Sur la tactique à adopter dans le dialogue à mener avec Pékin, le communiqué évoque « la multiplicité des contributions des participants » d’où est « ressortie la volonté de poursuivre le chemin d’un dialogue respectueux et constructif avec les autorités gouvernementales, pour dépasser les incompréhensions du passé ». De plus, il a été souhaité « parvenir à une normalisation des rapports à différents nivaux, afin de permettre une pacifique et fructueuse vie de la foi dans l’Eglise et de travailler ensemble pour le bien du peuple chinois et pour la paix dans le monde ».

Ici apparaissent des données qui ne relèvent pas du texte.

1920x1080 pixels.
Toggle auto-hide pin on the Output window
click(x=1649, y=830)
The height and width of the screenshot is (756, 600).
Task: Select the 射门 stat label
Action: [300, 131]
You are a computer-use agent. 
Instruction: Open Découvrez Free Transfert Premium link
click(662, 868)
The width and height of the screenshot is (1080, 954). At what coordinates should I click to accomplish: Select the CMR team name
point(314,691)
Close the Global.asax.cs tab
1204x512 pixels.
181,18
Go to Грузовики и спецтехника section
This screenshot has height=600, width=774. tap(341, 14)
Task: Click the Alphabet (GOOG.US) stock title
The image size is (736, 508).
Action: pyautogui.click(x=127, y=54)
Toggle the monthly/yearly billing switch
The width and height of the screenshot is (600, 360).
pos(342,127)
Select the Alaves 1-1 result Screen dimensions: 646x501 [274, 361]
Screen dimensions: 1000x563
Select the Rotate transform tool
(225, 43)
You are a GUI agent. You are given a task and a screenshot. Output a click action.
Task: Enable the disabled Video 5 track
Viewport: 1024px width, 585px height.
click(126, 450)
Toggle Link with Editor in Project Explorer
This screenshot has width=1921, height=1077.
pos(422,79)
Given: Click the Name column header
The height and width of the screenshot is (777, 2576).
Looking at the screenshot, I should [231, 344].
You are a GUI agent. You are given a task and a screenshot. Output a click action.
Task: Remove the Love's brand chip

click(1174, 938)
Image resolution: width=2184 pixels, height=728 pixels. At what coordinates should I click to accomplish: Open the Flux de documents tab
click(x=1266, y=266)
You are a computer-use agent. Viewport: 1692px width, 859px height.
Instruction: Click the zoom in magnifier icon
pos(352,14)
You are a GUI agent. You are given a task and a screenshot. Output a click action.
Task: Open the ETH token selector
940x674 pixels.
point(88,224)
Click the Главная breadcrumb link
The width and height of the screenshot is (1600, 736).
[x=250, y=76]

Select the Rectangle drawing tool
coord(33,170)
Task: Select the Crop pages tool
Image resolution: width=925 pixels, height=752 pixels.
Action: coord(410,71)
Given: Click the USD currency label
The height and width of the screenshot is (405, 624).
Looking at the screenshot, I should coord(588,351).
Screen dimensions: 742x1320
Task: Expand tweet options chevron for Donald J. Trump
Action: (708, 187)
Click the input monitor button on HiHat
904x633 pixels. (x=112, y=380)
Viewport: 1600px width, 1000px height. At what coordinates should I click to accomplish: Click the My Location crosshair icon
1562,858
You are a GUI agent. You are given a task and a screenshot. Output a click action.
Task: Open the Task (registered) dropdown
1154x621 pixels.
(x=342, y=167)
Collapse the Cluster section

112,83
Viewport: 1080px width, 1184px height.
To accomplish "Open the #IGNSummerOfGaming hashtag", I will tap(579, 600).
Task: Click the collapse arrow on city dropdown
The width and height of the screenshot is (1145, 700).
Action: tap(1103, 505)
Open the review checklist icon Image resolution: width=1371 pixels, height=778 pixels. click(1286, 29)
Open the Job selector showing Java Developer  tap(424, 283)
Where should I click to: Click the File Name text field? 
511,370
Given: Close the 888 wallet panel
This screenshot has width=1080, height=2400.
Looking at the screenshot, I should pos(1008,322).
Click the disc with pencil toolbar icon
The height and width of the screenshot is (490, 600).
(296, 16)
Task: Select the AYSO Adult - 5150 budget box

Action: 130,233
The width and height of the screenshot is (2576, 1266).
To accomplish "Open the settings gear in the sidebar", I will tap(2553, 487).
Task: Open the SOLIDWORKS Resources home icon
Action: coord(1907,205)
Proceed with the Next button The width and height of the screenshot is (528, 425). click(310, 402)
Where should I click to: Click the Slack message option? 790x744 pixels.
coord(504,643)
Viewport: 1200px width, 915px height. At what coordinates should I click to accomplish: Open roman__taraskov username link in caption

Pour finir, le communiqué annonce une prochaine lettre du pape aux catholiques de Chine. « Le Saint-Père, qui a été largement informé des propositions mûries au cours de la réunion, a décidé d’adresser une lettre aux catholiques en Chine. »
Au South China Morning Post (1), le cardinal Zen a confirmé qu’une commission permanente, dont la composition n’a pas été rendue publique, sera mise en place à Rome afin de coordonner le travail des personnes responsables du dossier ‘Chine’ au Vatican. Peu après, il a réitéré, à un journaliste de Press, son désir de voir s’infléchir la politique du Vatican. « Je pense qu’aujourd’hui, la chose la plus importante que nous ayons à faire est d’évaluer la situation, ce que nous avons fait durant de nombreuses années et réaliser que nous avons à changer de stratégie. Pendant longtemps, nous avons accepté des compromis, qui, au début, étaient bons et nécessaires, mais qui, aujourd’hui, montrent leur limite a déclaré le cardinal de Hongkong (2).
A Pékin, le 23 janvier, un porte-parole du ministère des Affaires étrangères a commenté le communiqué du Saint-Siège en répétant les deux conditions inévitables mises par Pékin à une normalisation des relations avec le Vatican : rupture par le Vatican des relations diplomatiques avec Taiwan et non-ingérence dans les affaires internes chinoises. Il a aussi ajouté que la Chine espérait que « le Vatican reconnaîtra la politique de la Chine en matière de liberté religieuse et le fait que le catholicisme s’est vu donné de l’espace pour se développer en Chine ».